Continuous Optimisation HT26, Newton's method


Flashcards

Basic setup

Suppose $B^k$ is a symmetric, positive definite matrix. Suppose we choose directions $s^k$ where

\[B^k s^k = -\nabla f(x^k)\]

@Justify that $s^k$ is a descent direction.


Recall that a ∆descent-direction is such that $\nabla f(x^k)^\top s^k < 0$. Since

\[\nabla f(x^k)^\top s^k = -\nabla f(x^k)^\top (B^k)^{-1} \nabla f(x^k)\]

Then whenever $\nabla f(x^k) \ne 0$, by positive definiteness we have that $\nabla f(x^k)^\top s^k < 0$.

Suppose $B^k$ is a symmetric, positive definite matrix.
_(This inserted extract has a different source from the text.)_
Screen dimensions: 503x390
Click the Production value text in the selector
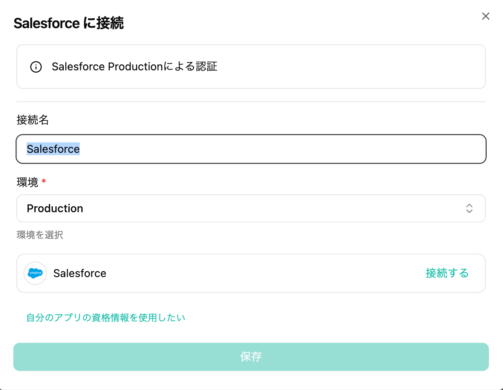55,208
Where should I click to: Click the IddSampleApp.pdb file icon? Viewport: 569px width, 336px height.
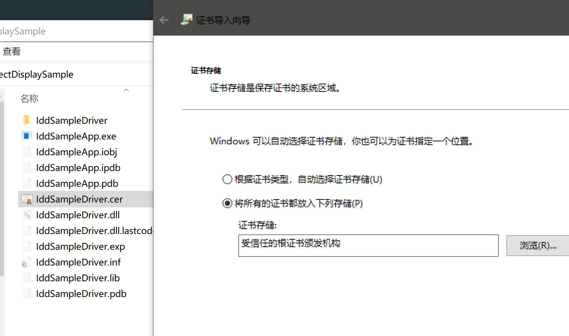click(27, 183)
Suppose we choose directions $s^k$ where

\[B^k s^k = -\nabla f(x^k)\]

@Justify why this is a sensible choice in terms of $s^k$ being the minimiser of some function.


$s^k$ uniquely solves

\[\min _ {s \in \mathbb R^n} m _ k(s) = f(x^k) + \nabla f(x^k)^\top s + \frac 1 2 s^\top B^k s\]
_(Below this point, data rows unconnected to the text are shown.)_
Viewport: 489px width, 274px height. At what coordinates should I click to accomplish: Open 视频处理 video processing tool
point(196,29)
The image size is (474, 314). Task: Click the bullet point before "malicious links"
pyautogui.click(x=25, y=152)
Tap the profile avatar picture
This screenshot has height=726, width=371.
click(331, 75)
where $m _ k(s)$ is a convex quadratic function in $s$. Sensible choices might e.g. pick $s$ as the minimiser of the second-order Taylor approximation around $x^k$.

Newton’s method

Suppose we wish to minimise $f(x)$ subject to $x \in \mathbb R^n$.
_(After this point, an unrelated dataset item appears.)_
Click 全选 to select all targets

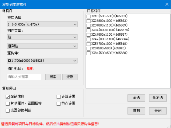pos(136,98)
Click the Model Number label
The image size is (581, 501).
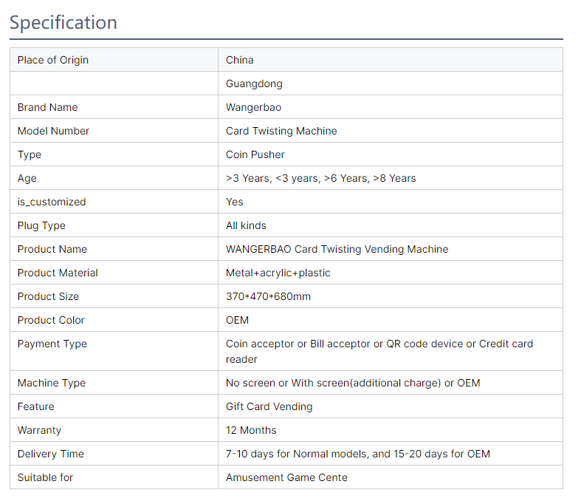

@State the @algorithm corresponding to Newton’s method.


  • Choose $\epsilon > 0$ and $x^0 \in \mathbb R^n$.
  • While $ \vert \vert \nabla f(x^k) \vert \vert > \epsilon$, repeat:
    • Solve the linear system $\nabla^2 f(x^k) s^k = -\nabla f(x^k)$
    • Set $x^{k+1} = x^k + \alpha^k s^k$, where $\alpha^k \in (0, 1]$ (computed by e.g. exact linesearch)
    • Set $k := k+1$

where we hope $\nabla^2 f(x^k)$ is positive definite so that $s^k$ is a descent direction.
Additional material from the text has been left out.